# Lesson 4
## Sentiment using nltk¶

In [2]:
import nltk


**Element to download:**

names: A list of common English names compiled by Mark Kantrowitz

stopwords: A list of really common words, like articles, pronouns, prepositions, and conjunctions

state_union: A sample of transcribed State of the Union addresses by different US presidents, compiled by Kathleen Ahrens

twitter_samples: A list of social media phrases posted to Twitter

movie_reviews: Two thousand movie reviews categorized by Bo Pang and Lillian Lee

averaged_perceptron_tagger: A data model that NLTK uses to categorize words into their part of speech

vader_lexicon: A scored list of words and jargon that NLTK references when performing sentiment analysis, created by C.J. Hutto and Eric Gilbert

punkt: A data model created by Jan Strunk that NLTK uses to split full texts into word lists


In [3]:
nltk.download([
     "names",
     "stopwords",
     "state_union",
     "twitter_samples",
     "movie_reviews",
     "averaged_perceptron_tagger",
     "vader_lexicon",
     "punkt",
])

[nltk_data] Downloading package names to
[nltk_data]     C:\Users\Utente\AppData\Roaming\nltk_data...
[nltk_data]   Package names is already up-to-date!
[nltk_data] Downloading package stopwords to
[nltk_data]     C:\Users\Utente\AppData\Roaming\nltk_data...
[nltk_data]   Package stopwords is already up-to-date!
[nltk_data] Downloading package state_union to
[nltk_data]     C:\Users\Utente\AppData\Roaming\nltk_data...
[nltk_data]   Package state_union is already up-to-date!
[nltk_data] Downloading package twitter_samples to
[nltk_data]     C:\Users\Utente\AppData\Roaming\nltk_data...
[nltk_data]   Package twitter_samples is already up-to-date!
[nltk_data] Downloading package movie_reviews to
[nltk_data]     C:\Users\Utente\AppData\Roaming\nltk_data...
[nltk_data]   Package movie_reviews is already up-to-date!
[nltk_data] Downloading package averaged_perceptron_tagger to
[nltk_data]     C:\Users\Utente\AppData\Roaming\nltk_data...
[nltk_data]   Package averaged_perceptron_tagger is alre

True

In [None]:
# load the State of the Union corpus

words = [w for w in nltk.corpus.state_union.words() if w.isalpha()]  # deletes punctuation

'''
alternative --> use   nltk.word_tokenize(   )
'''

In [None]:
words[:50]

In [None]:
# remove stopwords

stopwords = nltk.corpus.stopwords.words("english")
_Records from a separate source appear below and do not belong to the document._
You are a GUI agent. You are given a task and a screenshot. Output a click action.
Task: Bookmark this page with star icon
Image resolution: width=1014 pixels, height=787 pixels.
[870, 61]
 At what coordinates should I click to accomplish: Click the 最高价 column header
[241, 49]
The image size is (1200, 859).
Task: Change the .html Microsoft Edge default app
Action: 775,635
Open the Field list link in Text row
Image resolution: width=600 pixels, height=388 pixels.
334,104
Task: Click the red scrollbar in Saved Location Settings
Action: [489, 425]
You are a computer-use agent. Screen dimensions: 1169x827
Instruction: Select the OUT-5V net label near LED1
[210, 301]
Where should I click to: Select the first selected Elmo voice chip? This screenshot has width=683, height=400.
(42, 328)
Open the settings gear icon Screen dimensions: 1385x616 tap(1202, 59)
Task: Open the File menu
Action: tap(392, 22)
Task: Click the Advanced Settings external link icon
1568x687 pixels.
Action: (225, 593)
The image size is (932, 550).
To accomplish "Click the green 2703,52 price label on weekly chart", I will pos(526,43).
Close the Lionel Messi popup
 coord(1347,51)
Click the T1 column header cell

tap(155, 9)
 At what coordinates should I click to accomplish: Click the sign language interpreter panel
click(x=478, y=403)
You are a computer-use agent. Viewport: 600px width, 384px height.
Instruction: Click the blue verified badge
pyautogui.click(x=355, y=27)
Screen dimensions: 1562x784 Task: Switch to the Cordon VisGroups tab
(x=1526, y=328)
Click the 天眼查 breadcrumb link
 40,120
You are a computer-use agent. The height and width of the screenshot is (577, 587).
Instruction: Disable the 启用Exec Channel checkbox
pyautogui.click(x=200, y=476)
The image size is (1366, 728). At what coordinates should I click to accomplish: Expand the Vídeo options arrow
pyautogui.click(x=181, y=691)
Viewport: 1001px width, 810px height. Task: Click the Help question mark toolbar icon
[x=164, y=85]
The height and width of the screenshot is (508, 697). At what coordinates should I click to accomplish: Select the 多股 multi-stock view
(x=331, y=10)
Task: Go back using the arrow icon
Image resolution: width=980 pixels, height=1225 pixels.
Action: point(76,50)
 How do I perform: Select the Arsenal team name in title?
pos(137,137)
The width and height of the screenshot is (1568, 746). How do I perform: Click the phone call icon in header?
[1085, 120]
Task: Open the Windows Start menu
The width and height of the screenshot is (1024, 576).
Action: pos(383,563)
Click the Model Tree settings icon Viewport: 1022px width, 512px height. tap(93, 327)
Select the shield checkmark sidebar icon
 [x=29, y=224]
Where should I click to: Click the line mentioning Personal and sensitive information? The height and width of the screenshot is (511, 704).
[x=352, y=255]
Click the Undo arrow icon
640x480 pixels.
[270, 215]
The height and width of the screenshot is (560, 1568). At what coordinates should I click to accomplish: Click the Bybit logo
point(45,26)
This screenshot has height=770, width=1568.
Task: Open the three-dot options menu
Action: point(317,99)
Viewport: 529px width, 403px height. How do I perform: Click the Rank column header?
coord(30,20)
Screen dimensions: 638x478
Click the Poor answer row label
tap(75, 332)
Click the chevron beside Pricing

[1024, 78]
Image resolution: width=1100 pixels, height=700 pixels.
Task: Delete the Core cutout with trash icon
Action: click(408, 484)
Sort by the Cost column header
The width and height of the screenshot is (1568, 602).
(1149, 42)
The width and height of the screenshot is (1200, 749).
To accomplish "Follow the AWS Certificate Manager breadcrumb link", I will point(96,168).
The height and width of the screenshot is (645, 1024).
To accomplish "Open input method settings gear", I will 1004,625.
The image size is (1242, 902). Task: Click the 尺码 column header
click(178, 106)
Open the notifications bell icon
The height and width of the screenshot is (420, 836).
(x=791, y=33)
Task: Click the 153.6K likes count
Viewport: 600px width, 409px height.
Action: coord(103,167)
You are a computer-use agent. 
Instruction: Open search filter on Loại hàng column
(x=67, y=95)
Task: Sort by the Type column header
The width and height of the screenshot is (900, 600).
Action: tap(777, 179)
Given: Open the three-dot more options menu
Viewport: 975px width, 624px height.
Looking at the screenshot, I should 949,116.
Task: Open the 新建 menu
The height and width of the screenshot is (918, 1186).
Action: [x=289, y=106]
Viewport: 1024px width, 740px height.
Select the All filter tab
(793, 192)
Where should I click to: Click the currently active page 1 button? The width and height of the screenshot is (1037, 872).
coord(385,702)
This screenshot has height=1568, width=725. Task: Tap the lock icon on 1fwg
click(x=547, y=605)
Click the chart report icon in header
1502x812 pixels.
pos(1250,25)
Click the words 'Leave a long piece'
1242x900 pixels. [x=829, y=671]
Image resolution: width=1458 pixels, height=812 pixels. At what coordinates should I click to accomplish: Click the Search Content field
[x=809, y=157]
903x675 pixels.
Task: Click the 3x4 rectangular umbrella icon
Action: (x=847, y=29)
words = [w for w in words if w.lower() not in stopwords]

In [None]:
words[:50]

In [None]:
# word frequency distribution

fd = nltk.FreqDist(words)

In [None]:
# most common words

fd.most_common(10)

In [None]:
fd.tabulate(10)

In [None]:
fd["America"]

In [None]:
fd["america"]

In [None]:
fd["AMERICA"]

In [None]:
# lowercase word frequencies

lower_words = [w.lower() for w in words]
lower_fd = nltk.FreqDist(lower_words)

In [None]:
lower_fd["america"]

In the context of NLP, a **concordance** is a collection of word locations along with their context. You can use concordances to find:

- How many times a word appears
- Where each occurrence appears
- What words surround each occurrence

In [None]:
text1 = nltk.Text(nltk.corpus.state_union.words())

In [None]:
text1.concordance("america", lines=5)   # .concordance() already ignores case

In [None]:
concordance_list = text1.concordance_list("america", lines=3)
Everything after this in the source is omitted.